Zwack profit up despite health tax on falling costs

Zwack Unicum, Hungaryʼs best-known spirits maker, posted after-tax profit on Tuesday of HUF 711 mln in the first half of its business year that ended on September 30, up 21.2% from a year ago, as the fall of net revenue slowed and costs were kept down.
In the first quarter of its business year, Zwackʼs after-tax profit grew 6.1% from a year earlier.
Gross sales increased 2% to HUF 9.435 bln but sales net of taxes fell 1.3% to HUF 5.525 bln in the first half, after falling 8.4% in the first quarter, the companyʼs un-audited earnings report according to IFRS showed yesterday.
A public health product tax was levied on a wide range of spirits as of January 1 of this year.
But Zwack reined in operating costs by 27% in the first quarter, and operating expenses were down 0.3% on average in the first half to HUF 2.698.
Operating profit was up 23.3% in the first half to HUF 939 mln, after rising 25% to HUF 460 in the first quarter.

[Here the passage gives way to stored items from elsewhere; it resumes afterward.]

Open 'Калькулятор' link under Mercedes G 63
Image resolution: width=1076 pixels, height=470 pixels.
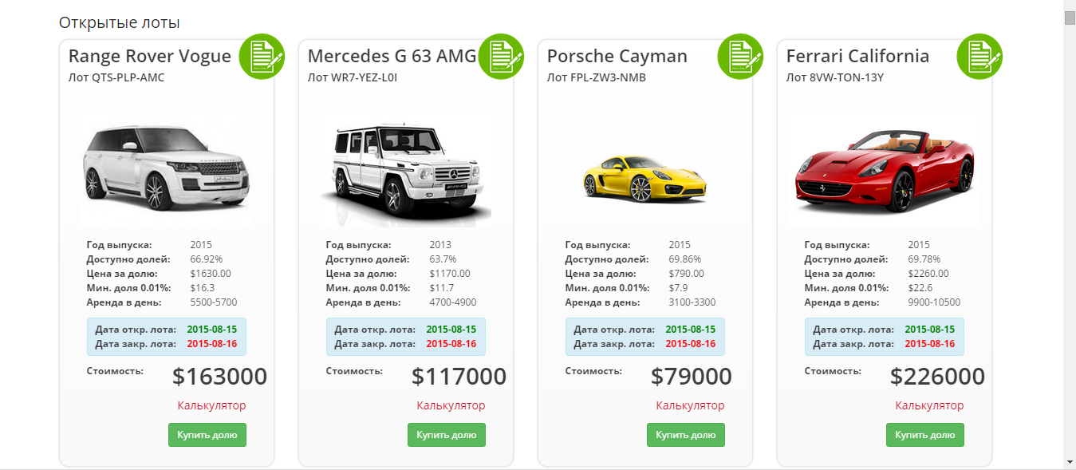[x=451, y=405]
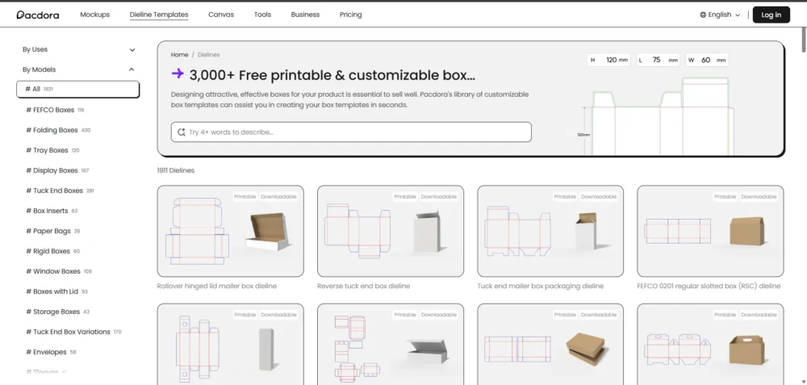This screenshot has width=807, height=385.
Task: Open the Rollover hinged lid mailer box thumbnail
Action: [231, 231]
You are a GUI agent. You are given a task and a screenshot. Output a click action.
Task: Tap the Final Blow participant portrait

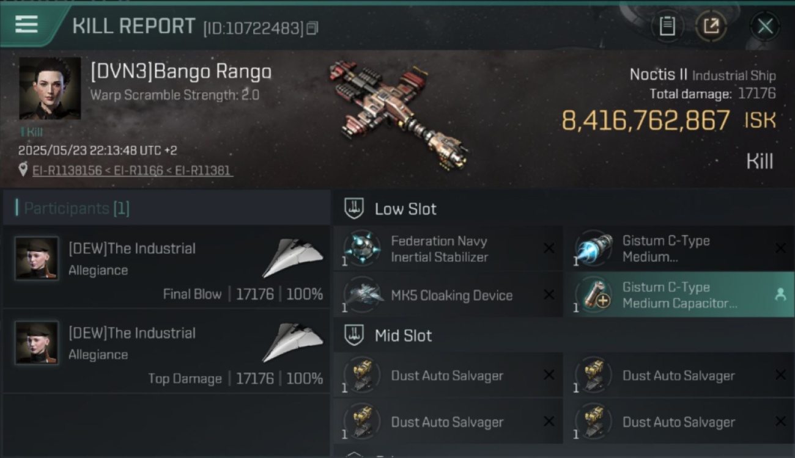37,259
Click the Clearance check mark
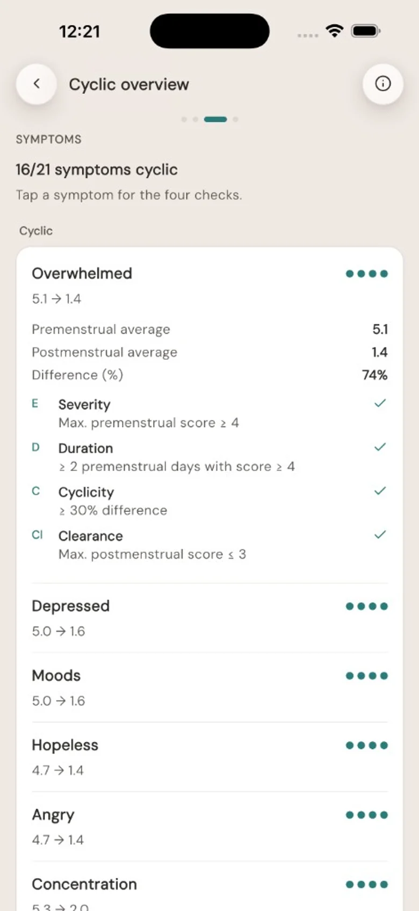 380,534
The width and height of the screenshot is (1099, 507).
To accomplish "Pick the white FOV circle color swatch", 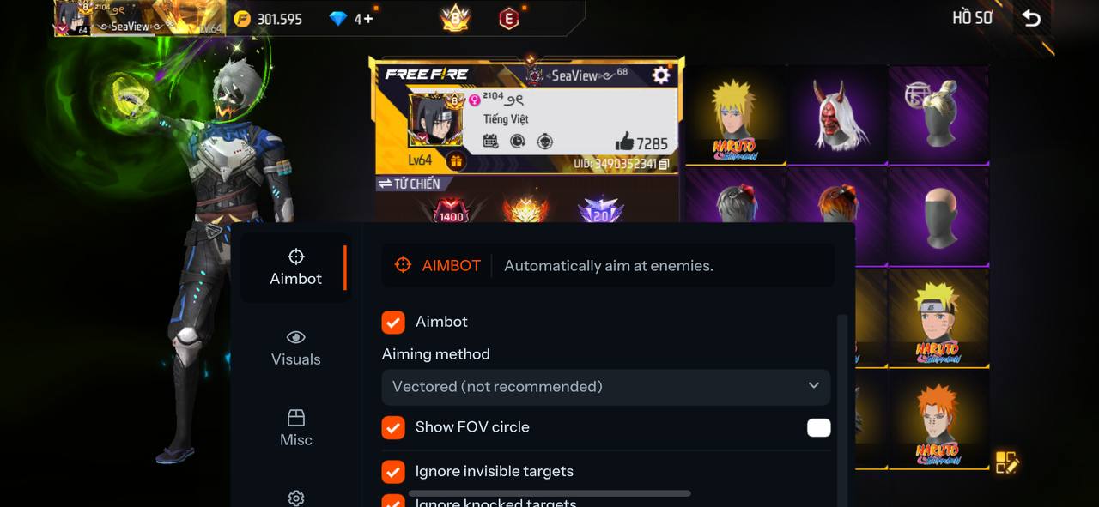I will coord(819,427).
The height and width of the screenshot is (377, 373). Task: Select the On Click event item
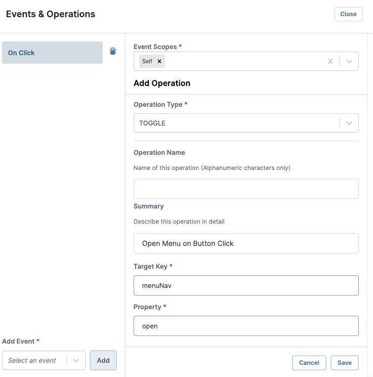(x=52, y=53)
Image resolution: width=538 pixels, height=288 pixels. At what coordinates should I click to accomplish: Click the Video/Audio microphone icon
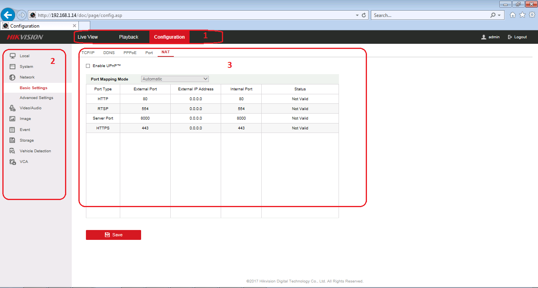point(13,108)
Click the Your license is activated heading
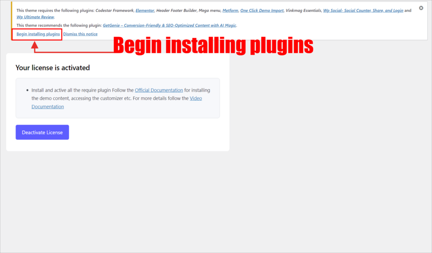The width and height of the screenshot is (432, 253). [x=53, y=68]
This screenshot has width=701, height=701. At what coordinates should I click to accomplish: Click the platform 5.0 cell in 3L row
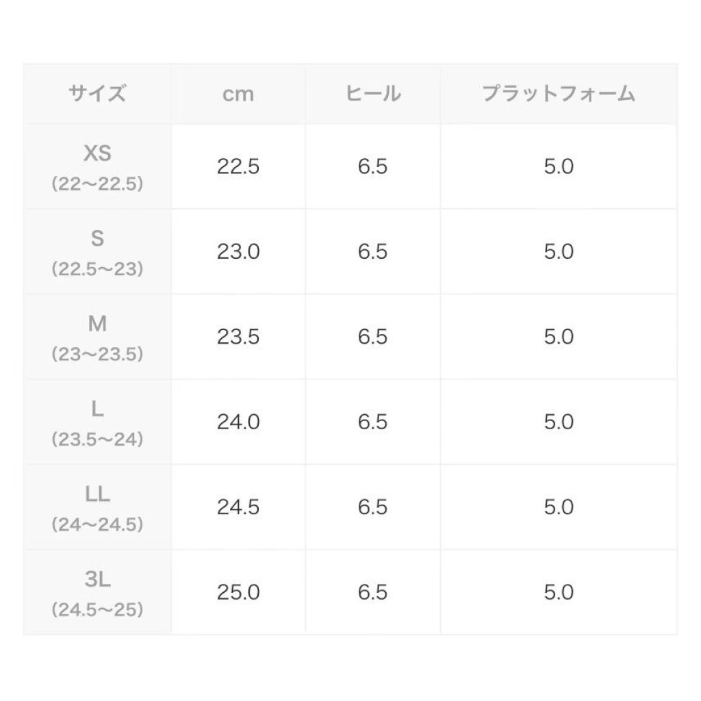click(x=559, y=592)
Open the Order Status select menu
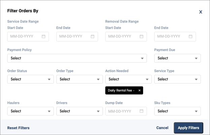Screen dimensions: 210x135 [31, 79]
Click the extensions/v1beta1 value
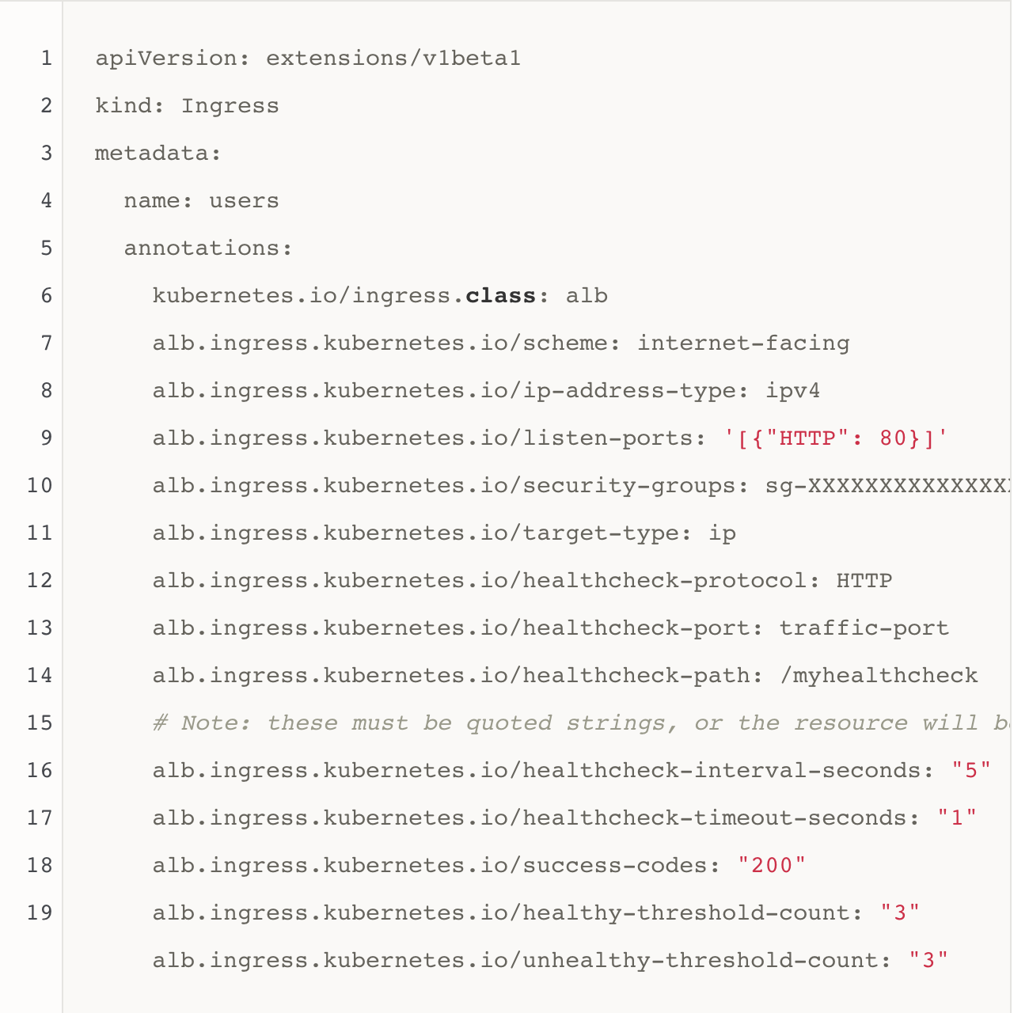The image size is (1029, 1013). pos(393,59)
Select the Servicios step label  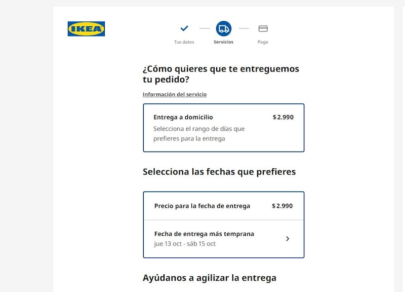pos(223,42)
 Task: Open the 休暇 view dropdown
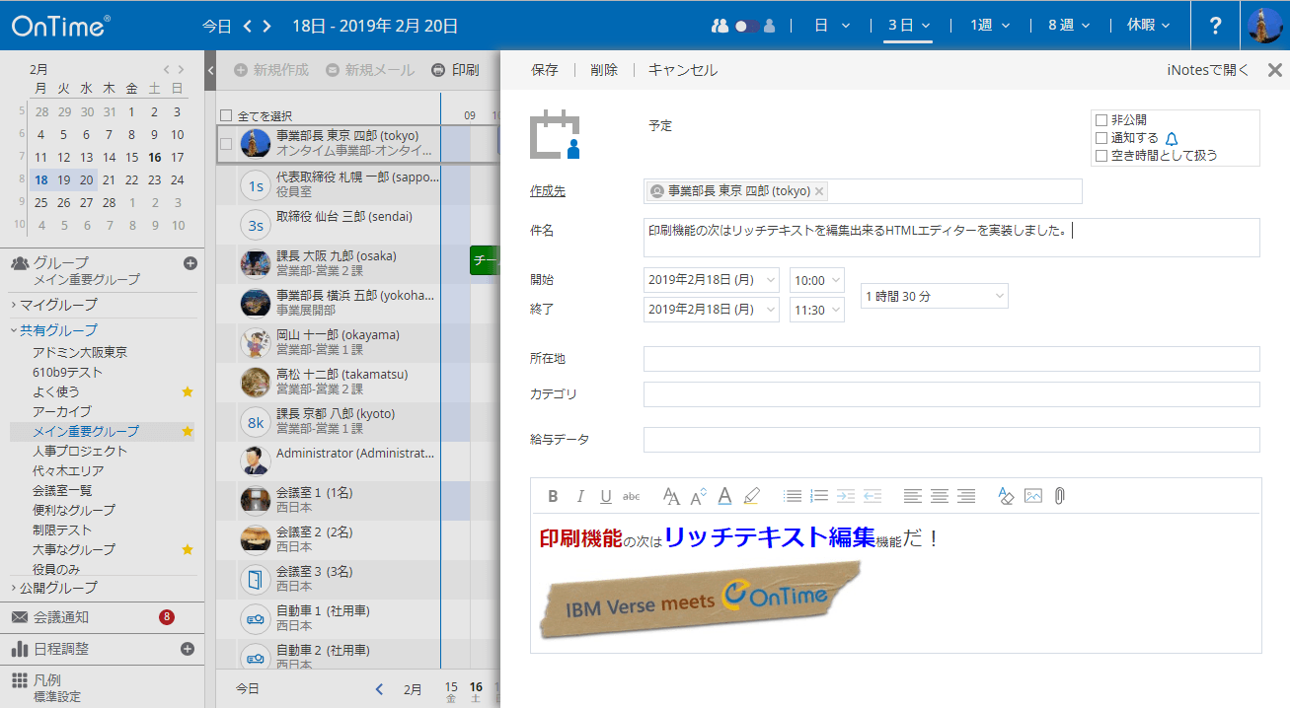point(1147,24)
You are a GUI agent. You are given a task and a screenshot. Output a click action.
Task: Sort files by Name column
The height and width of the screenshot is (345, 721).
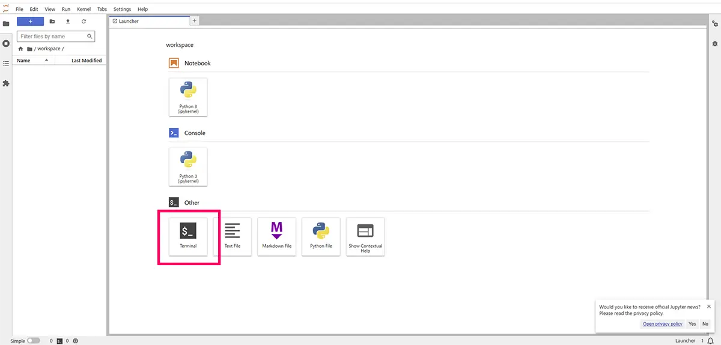pos(24,61)

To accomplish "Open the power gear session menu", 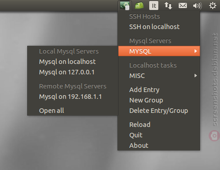I will coord(212,5).
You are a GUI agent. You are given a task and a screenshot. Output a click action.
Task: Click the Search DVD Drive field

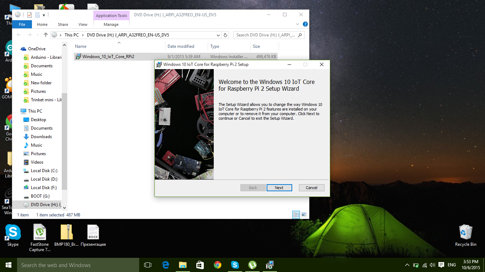pyautogui.click(x=266, y=35)
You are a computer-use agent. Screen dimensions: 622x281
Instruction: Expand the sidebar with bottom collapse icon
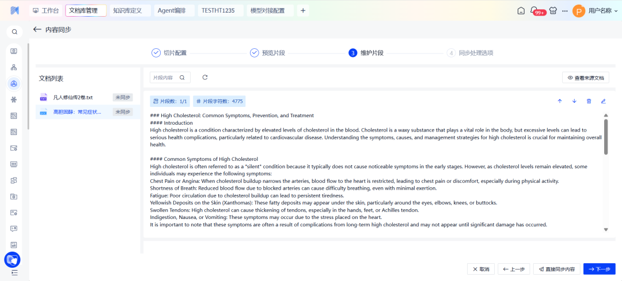pos(14,272)
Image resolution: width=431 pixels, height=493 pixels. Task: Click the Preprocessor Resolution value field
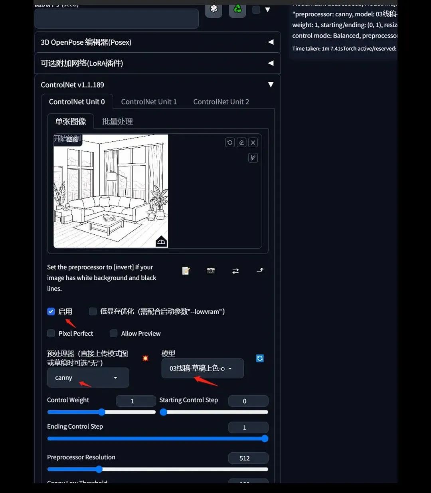pyautogui.click(x=248, y=458)
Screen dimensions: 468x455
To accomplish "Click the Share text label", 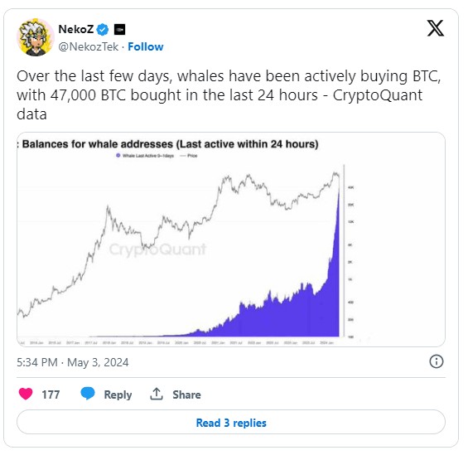I will (186, 394).
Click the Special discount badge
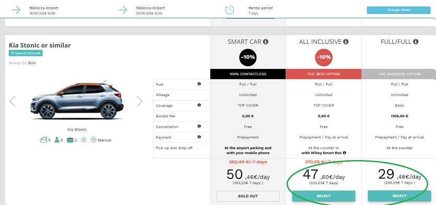This screenshot has width=436, height=205. [x=26, y=53]
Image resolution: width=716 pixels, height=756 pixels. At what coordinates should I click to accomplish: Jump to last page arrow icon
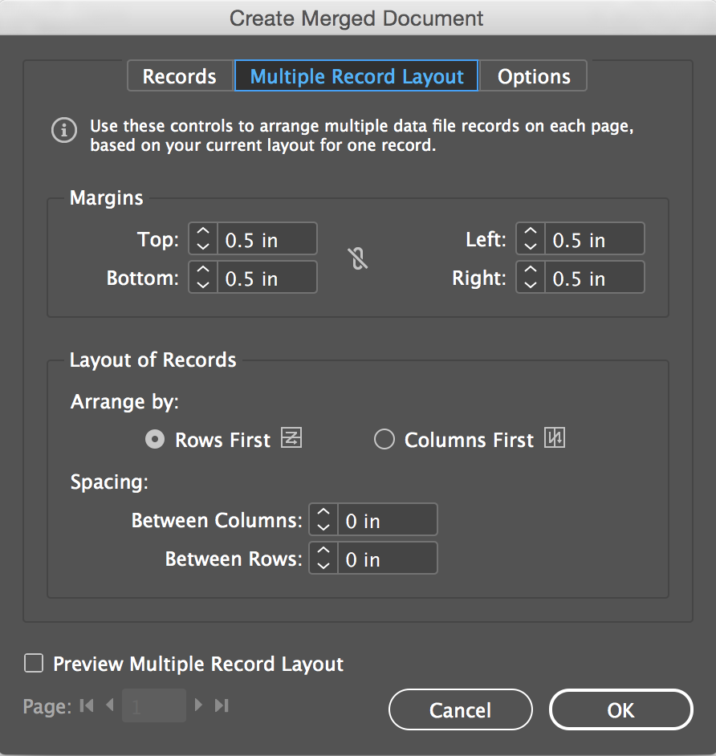pos(222,705)
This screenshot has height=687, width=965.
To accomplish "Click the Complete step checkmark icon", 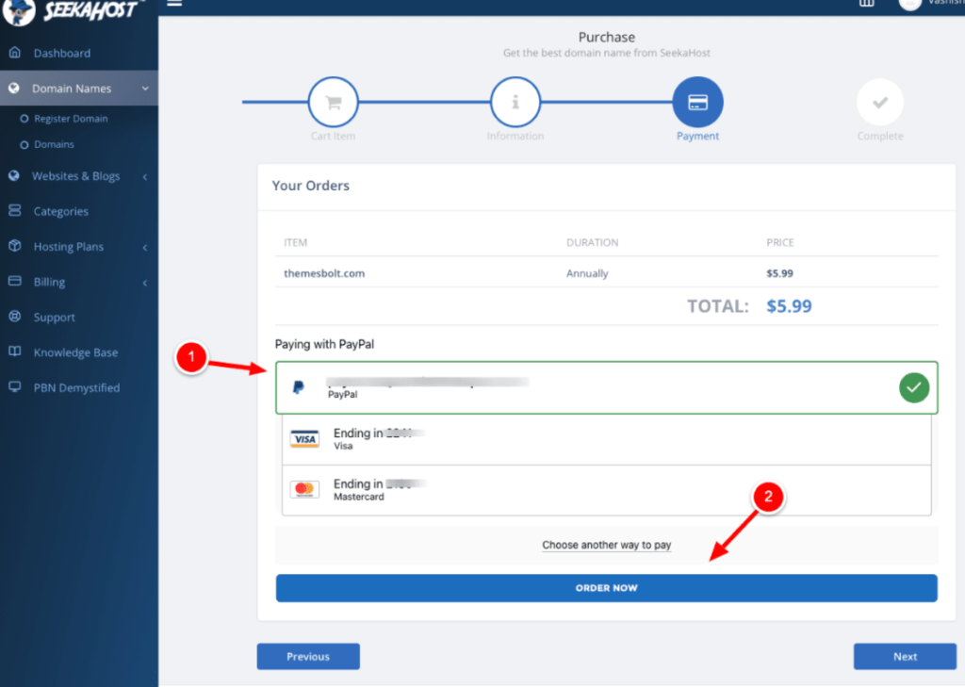I will [879, 103].
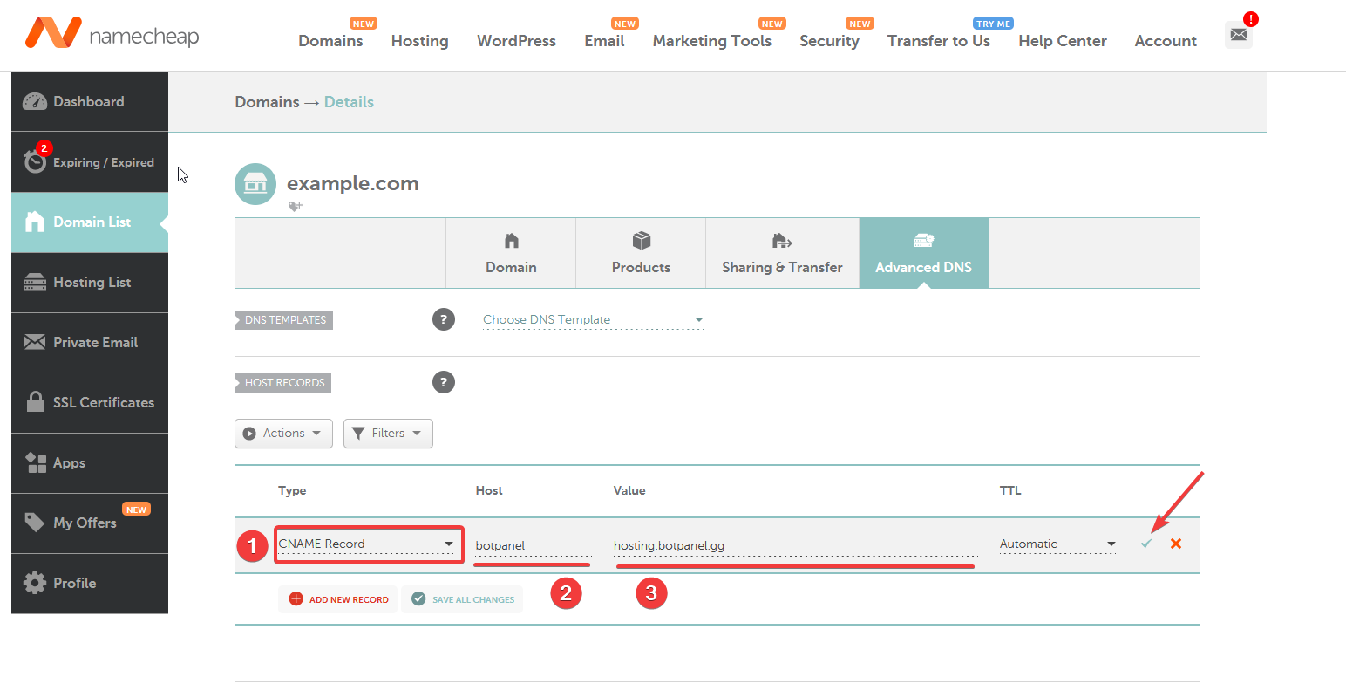The height and width of the screenshot is (684, 1346).
Task: Open the Filters dropdown button
Action: (388, 434)
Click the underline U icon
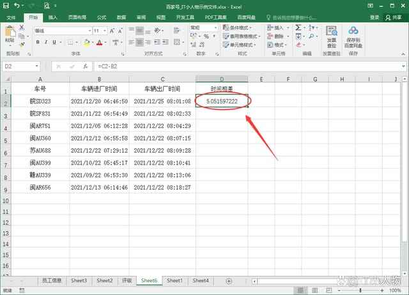This screenshot has width=409, height=295. (x=55, y=42)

Net domestic sales were down 1.7% to HUF 4.882 bln with sales in the Diageo portfolio dropping 9.5% and others up 5.8%, while export earnings increased 1.7% to HUF 643 mln.
Late June, shareholders approved to pay a HUF 1,200-per-share dividend on the 2014/15 financial year that ended on March 31.
In its previous financial year, Zwack had after-tax profit of HUF 1.77 bln, 16.7% more than in the preceding year, according to Hungarian Accounting Standards.
According to IFRS, it had after-tax profit of HUF 1.71 bln, up 14.8% from the previous year.
Zwack has tapped profit reserves to top up its dividends for several years.
Zwack Unicum is a Standard category issuer on the Budapest Stock Exchange.